I love decorating the house for Halloween. My parents house would have a graveyard or some other spooky scene on the front lawn. I would put fake tombstones and mulch to make it look like fresh graves. Then I would make zombie hands out of wire hangers, tape and spray paint and place them on the graves as if the dead were trying to climb out. My favorite though was the year that I added a dummy in a chair. I dressed it up in some of my old clothes, added a cape and a mask, and set it out front overlooking my graveyard. It sat there all month long and people got used to seeing it. But the twist came on Halloween night when I removed the dummy, dressed up like it and sat on its chair. I placed the candy bowl on my lap and waited for the trick-or-treaters to arrive. Now, everyone had seen the figure in the chair all month long and didn't realize that I had taken its place. As people approached me I would grab at them or jump out and yell "Boo!" HA HA!!

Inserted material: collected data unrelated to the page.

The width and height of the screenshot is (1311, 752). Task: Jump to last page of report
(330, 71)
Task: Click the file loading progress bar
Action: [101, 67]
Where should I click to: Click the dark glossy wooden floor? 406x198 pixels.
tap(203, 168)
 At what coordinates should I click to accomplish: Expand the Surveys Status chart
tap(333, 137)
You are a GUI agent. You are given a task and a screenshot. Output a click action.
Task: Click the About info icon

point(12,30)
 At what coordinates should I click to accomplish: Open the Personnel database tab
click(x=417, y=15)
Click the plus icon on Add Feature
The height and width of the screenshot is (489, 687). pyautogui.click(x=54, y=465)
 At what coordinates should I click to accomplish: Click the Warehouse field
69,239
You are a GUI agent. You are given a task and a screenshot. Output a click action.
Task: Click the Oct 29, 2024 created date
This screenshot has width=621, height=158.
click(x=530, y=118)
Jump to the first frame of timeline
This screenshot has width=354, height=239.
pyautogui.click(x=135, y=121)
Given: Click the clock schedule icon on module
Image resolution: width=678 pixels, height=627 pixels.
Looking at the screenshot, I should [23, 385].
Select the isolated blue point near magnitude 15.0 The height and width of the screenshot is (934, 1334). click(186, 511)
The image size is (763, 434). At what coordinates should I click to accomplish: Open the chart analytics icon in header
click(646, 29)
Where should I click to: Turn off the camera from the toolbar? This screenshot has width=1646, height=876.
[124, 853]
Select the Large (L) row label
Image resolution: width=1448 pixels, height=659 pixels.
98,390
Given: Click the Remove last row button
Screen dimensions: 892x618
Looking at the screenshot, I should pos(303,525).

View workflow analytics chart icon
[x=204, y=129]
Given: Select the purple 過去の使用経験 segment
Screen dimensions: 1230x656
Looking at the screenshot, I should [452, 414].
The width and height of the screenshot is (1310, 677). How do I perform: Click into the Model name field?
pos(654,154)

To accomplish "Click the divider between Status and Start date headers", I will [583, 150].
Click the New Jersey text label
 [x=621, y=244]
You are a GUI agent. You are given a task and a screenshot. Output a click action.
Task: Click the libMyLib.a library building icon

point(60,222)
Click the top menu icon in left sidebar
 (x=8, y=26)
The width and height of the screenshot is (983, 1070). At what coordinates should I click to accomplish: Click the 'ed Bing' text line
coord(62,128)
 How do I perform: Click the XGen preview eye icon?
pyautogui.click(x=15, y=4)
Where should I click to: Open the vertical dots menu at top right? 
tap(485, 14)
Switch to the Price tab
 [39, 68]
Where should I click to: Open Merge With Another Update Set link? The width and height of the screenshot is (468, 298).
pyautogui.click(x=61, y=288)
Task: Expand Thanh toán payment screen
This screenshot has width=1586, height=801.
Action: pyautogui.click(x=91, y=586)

This is it for this post. As I'm writing this my boys are getting ready to go trick-or-treating and I'm going to take them. My next post will be about Dia de los Muertos. Happy Halloween!

Tuesday, October 18, 2011

Spirits of Tombstone, AZ

OK everyone, sorry for the absence but I was in Arizona all last week. On my last day there I got the chance to visit Tombstone, the town too tough to die. When it came to visiting haunted locations, Tombstone was definitely on the list. I went specifically to take one of the ghost tours that are offered in town. I also visited the Boothill Graveyard, where the Clantons and McLaury's are buried. (In case you need a history refresher, those are the guys that were killed by the Earps and Doc Holliday in the shoot-out at the OK Corral.) I walked around in the building where one of the Earps died and then walked the very streets where Wyatt Earp and his brothers walked back in the 1880s. During the ghost tour I didn't experience anything out of the ordinary, but I took plenty of pictures in hopes of capturing a spirit or two on film. After looking over my pictures, I was not disappointed! But before I show you what I found, I want you all to watch this video. This is from a show called "Ghost Lab" where two brothers from San Antonio went around to haunted places. In this clip they feature what is perhaps one of the most famous ghost pictures around, taken at the Boothill Graveyard in Tombstone. (Unfortunately the show is no longer in production, which is a shame because it quickly became one of my favorites.)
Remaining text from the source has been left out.